Lashing out at the Indian businessman and industrialist Gautam Adani, Ashok Swain, Professor of peace and conflict research at the Department of Peace and Conflict Research, Uppsala University, on Friday said that he had polluted not only the business, but also the climate.
In a series of tweets, he said that the Indian entrepreneur’s industrial units annually emitted 30 million tonnes of Carbon.
He also hit out at Adani’s ties with Indian Prime Minister Narendra Modi, saying at the wedding ceremony of Adani’s son recently, Modi was the ‘favourite uncle’. “Modi & Adani probably share the closest relationship a country's ruler can have with a business person anywhere in the world,” Ashok added.
He went on to say that any criticism of Adani was painted as a ‘conspiracy’ against the rise of India as an industrial nation and economic power.
But this, Swain added, appeal to the Indian nationalism was losing its relevance.
Gautam Adani is the chairman and founder of the Adani Group, an Ahmedabad-based multinational conglomerate, which was set up in 1988. The company is the largest port developer and operator in India.
Adani is also the president of the Adani Foundation, which is run by his wife, Priti Adani. Adani Group deals with resources, logistics, energy, agriculture, defence and aerospace, amongst other sectors.
As per Forbes report, the net worth of Adani is estimated to be around $8.7 billion as of August 2018.
He has a 66% stake in Adani Ports & SEZ Limited, 75% stake in Adani Enterprises, 73% stake in Adani Power, 75% stake in Adani Transmission. In 2017, India Today ranked him as the 4th most powerful person in India.
The meteoric rise of Mr Adani started when he offered support to Mr Modi in 2003. At the time, the politician — then chief minister of Gujarat — was being heavily criticised for failing to control violent riots that had rocked the state a year earlier. More than 1,000 people died, most of them Muslims, and Mr Modi was being shunned by India’s business elite and the world — he was barred from entering the US for almost a decade until he became prime minister.
But when some of the country’s most powerful tycoons grilled him onstage over the deaths at an event hosted by the Confederation of Indian Industry (CII), Mr Adani broke ranks with the old business elite, potentially risking his future for the under-fire politician.

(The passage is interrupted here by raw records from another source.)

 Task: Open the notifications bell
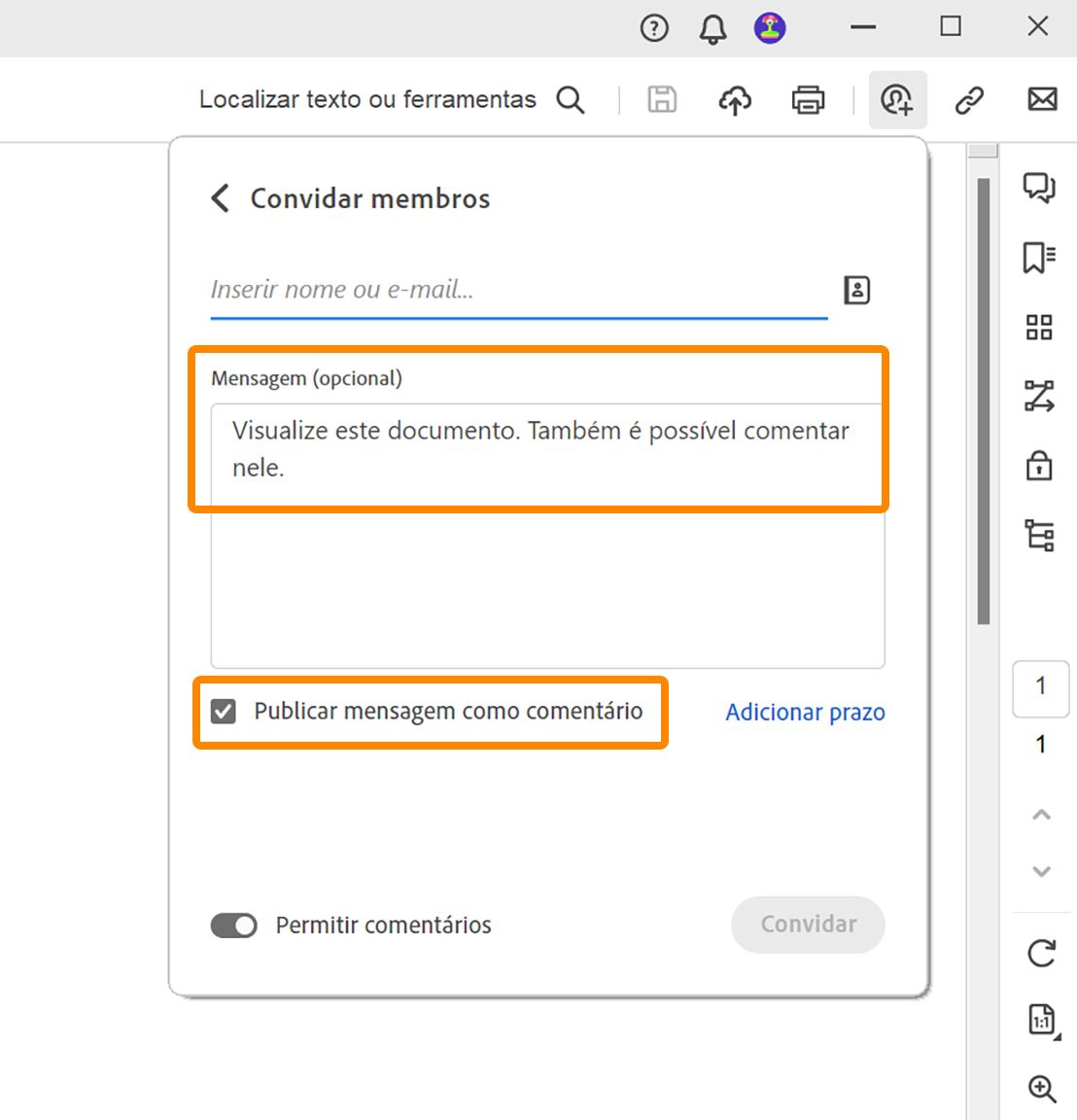712,29
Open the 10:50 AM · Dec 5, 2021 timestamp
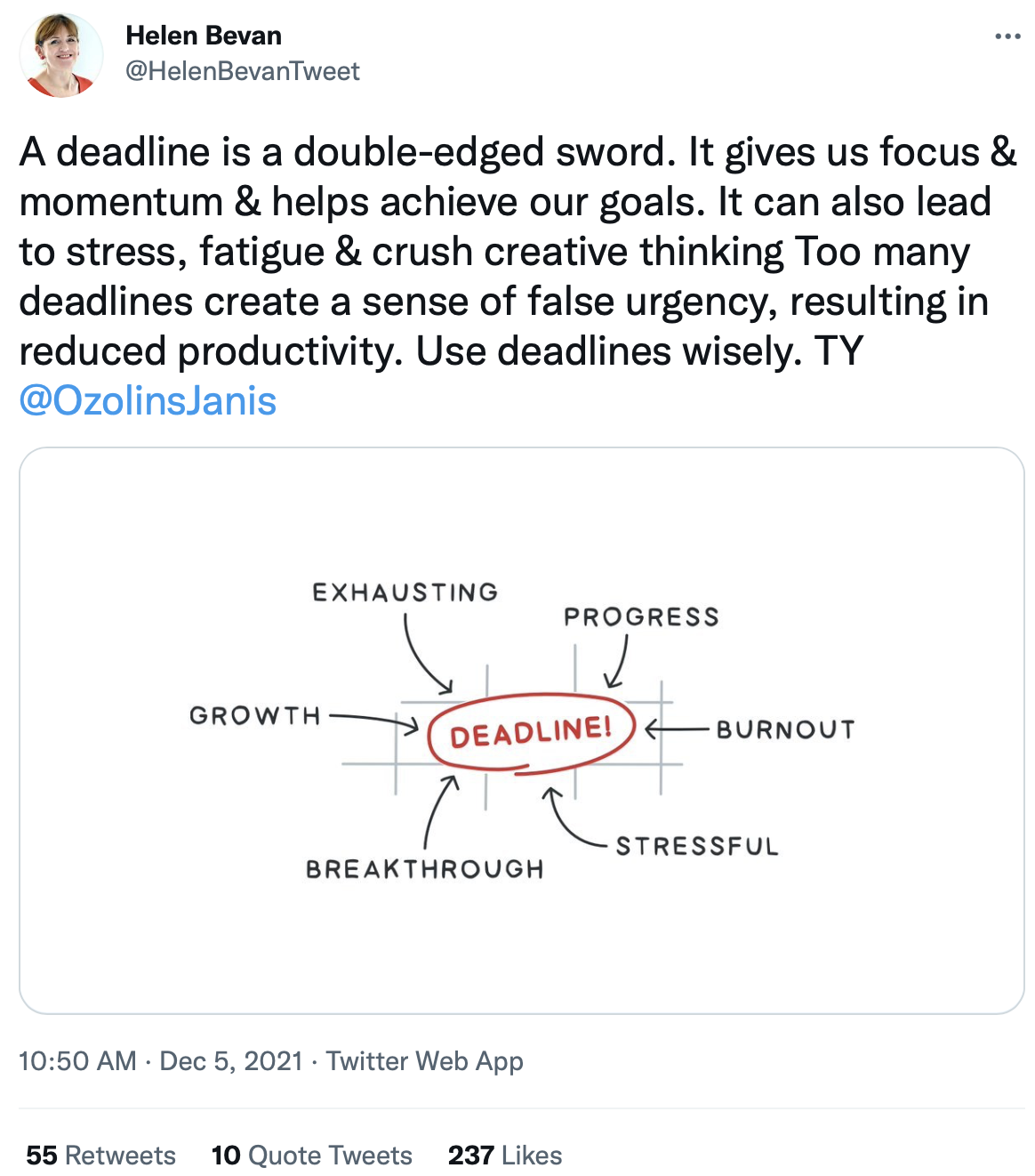 [161, 1061]
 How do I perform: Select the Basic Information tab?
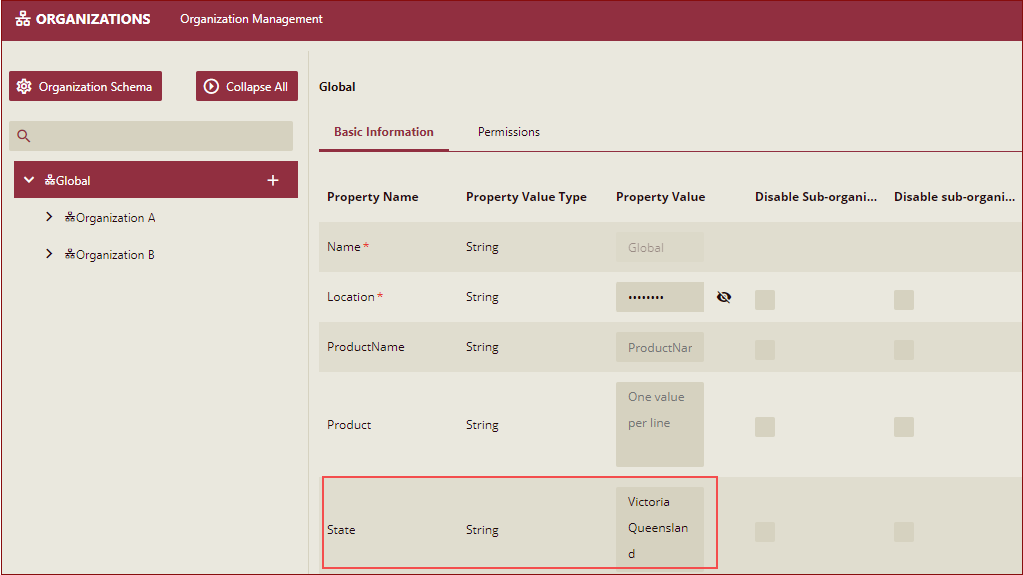coord(383,132)
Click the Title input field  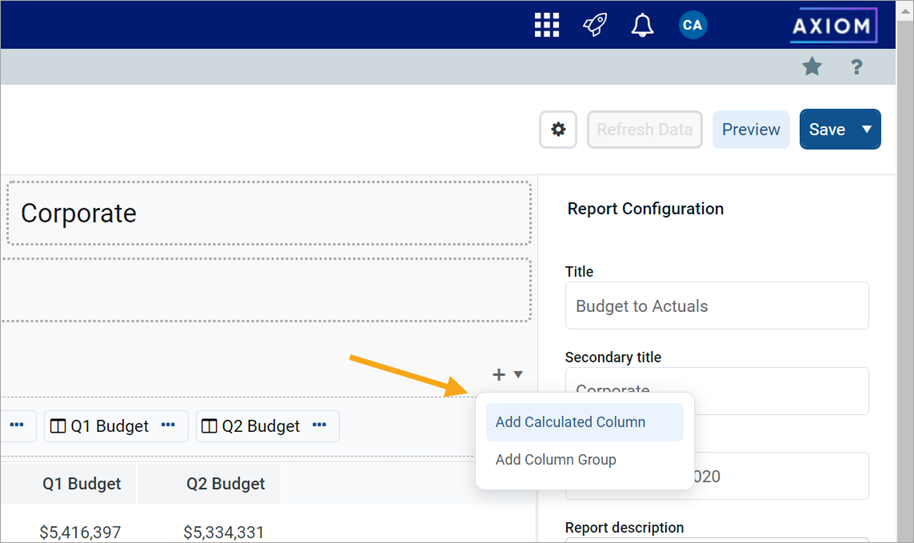pyautogui.click(x=716, y=306)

The businessman then helped set up a new industry body to sideline the CII and was behind Vibrant Gujarat, a glitzy biennial summit that would introduce Mr Modi to the world stage and cement his reputation as a pro-business leader. The gamble paid off for Mr Adani, a plain speaker who sets himself apart from the corporate establishment in Mumbai by dividing his time between the company’s headquarters in Ahmedabad, Gujarat’s largest city, and New Delhi, the Indian capital. “These are new Indians running the government, they have a completely different view of the world and their view is very local,” says an executive present at the acrimonious 2003 event. “Old relationships have flowered and flowered because these are the people they [the government] feel comfortable with. “Adani was big time in Gujarat and now he’s spreading his wings,” he adds.
Mr Adani, 58, is a rarity among the ranks of Indian dynasts: he is a self-made man, born into a family of eight that practised Jainism, an Indian religion that emphasises ascetic beliefs. After dropping out of college to try a career in Mumbai’s diamond industry he moved back home to import plastics for manufacturing, a business that would lay the foundation for his conglomerate.